Supplied data below:

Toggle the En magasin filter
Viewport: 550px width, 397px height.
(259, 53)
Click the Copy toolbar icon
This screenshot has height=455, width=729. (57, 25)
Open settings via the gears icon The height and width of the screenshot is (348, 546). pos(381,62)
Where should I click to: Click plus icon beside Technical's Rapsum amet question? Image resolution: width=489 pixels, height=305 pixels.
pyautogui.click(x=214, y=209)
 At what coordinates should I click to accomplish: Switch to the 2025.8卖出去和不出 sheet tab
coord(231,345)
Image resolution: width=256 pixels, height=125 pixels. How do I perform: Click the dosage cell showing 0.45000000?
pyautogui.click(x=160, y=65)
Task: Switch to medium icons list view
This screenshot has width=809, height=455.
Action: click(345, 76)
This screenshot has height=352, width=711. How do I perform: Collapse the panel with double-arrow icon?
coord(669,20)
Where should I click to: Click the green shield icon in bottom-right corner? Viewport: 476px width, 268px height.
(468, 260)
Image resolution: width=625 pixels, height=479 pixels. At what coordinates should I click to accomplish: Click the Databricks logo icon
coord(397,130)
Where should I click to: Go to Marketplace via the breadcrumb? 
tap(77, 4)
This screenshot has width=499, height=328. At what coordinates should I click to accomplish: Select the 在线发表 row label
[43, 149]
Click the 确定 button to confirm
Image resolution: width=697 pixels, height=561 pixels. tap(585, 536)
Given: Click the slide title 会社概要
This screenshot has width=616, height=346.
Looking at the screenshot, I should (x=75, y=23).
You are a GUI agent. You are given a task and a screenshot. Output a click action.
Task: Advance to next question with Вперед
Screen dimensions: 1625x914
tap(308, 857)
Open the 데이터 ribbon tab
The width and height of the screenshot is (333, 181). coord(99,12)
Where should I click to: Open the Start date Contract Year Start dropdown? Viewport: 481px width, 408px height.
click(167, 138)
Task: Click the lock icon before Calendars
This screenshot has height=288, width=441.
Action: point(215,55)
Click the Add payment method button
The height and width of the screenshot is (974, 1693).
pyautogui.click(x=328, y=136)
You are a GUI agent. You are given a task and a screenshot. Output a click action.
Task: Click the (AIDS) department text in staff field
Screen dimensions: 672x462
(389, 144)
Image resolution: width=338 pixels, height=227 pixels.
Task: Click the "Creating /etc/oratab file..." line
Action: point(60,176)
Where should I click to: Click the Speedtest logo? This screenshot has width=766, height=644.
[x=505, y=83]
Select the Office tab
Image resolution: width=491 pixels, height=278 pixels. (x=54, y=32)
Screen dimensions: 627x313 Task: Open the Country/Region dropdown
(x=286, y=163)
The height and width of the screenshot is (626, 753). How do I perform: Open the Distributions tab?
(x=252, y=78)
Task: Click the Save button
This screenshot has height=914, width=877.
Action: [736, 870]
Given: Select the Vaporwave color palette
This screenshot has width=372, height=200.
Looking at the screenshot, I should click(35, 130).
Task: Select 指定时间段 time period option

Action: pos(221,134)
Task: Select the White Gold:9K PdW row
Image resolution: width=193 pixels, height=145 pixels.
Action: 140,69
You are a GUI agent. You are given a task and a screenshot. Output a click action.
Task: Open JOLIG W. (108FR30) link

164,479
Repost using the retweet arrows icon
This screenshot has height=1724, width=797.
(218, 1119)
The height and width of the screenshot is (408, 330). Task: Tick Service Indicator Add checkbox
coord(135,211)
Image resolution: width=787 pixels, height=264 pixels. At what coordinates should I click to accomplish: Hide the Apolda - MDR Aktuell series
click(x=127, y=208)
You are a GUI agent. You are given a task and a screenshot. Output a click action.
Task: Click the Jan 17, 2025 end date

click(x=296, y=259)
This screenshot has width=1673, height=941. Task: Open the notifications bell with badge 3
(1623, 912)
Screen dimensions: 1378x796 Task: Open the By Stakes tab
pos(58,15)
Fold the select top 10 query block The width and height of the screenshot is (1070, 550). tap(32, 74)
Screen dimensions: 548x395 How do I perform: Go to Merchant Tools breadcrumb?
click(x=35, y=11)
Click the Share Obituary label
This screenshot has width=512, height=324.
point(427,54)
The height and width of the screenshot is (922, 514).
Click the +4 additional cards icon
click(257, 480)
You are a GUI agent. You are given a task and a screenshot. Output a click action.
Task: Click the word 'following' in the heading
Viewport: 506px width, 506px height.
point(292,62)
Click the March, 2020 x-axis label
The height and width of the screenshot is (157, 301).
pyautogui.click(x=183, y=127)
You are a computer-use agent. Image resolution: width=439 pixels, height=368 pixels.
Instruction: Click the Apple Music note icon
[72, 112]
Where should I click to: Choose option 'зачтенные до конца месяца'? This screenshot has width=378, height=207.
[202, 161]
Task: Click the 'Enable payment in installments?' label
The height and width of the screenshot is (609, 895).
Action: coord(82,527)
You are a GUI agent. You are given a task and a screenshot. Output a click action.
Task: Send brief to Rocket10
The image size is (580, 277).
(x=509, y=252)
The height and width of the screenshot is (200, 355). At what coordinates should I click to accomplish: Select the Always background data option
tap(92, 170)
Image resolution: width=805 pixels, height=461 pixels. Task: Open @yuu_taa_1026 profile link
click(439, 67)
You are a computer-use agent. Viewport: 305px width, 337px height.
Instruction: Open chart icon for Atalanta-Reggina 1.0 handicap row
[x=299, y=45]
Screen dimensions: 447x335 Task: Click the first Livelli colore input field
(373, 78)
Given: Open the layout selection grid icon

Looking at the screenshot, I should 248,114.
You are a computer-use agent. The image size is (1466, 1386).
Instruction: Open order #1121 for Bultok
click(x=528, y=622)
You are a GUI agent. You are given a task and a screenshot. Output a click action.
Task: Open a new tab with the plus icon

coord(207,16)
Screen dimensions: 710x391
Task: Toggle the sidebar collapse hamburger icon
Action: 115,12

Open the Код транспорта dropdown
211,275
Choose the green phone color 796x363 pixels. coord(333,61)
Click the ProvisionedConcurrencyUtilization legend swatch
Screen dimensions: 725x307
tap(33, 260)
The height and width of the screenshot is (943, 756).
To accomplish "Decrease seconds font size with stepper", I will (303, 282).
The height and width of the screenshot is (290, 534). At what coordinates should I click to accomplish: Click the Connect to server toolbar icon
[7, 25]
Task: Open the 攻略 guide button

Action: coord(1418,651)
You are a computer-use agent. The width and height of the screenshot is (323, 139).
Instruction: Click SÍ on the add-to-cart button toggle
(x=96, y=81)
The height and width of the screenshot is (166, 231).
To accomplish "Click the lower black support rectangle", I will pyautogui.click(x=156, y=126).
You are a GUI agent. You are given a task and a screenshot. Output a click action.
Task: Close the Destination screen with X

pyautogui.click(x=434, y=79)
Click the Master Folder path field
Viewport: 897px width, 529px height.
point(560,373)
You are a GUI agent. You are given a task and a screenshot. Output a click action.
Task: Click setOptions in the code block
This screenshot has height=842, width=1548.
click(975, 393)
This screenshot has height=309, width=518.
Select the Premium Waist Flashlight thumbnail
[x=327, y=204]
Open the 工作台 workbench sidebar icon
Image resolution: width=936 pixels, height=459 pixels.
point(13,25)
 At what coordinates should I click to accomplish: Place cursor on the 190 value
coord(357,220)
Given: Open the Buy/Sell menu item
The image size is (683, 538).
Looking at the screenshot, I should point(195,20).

End of Supplied data.

* Problem *
Each line from the one containing "Viewport: 897px width, 529px height." through the final line of the records must be repeated exactly, with no line added or dropped.

* Task result *
Viewport: 897px width, 529px height.
point(560,373)
You are a GUI agent. You are given a task and a screenshot. Output a click action.
Task: Click setOptions in the code block
This screenshot has height=842, width=1548.
click(975, 393)
This screenshot has height=309, width=518.
Select the Premium Waist Flashlight thumbnail
[x=327, y=204]
Open the 工作台 workbench sidebar icon
Image resolution: width=936 pixels, height=459 pixels.
point(13,25)
 At what coordinates should I click to accomplish: Place cursor on the 190 value
coord(357,220)
Given: Open the Buy/Sell menu item
The image size is (683, 538).
Looking at the screenshot, I should point(195,20).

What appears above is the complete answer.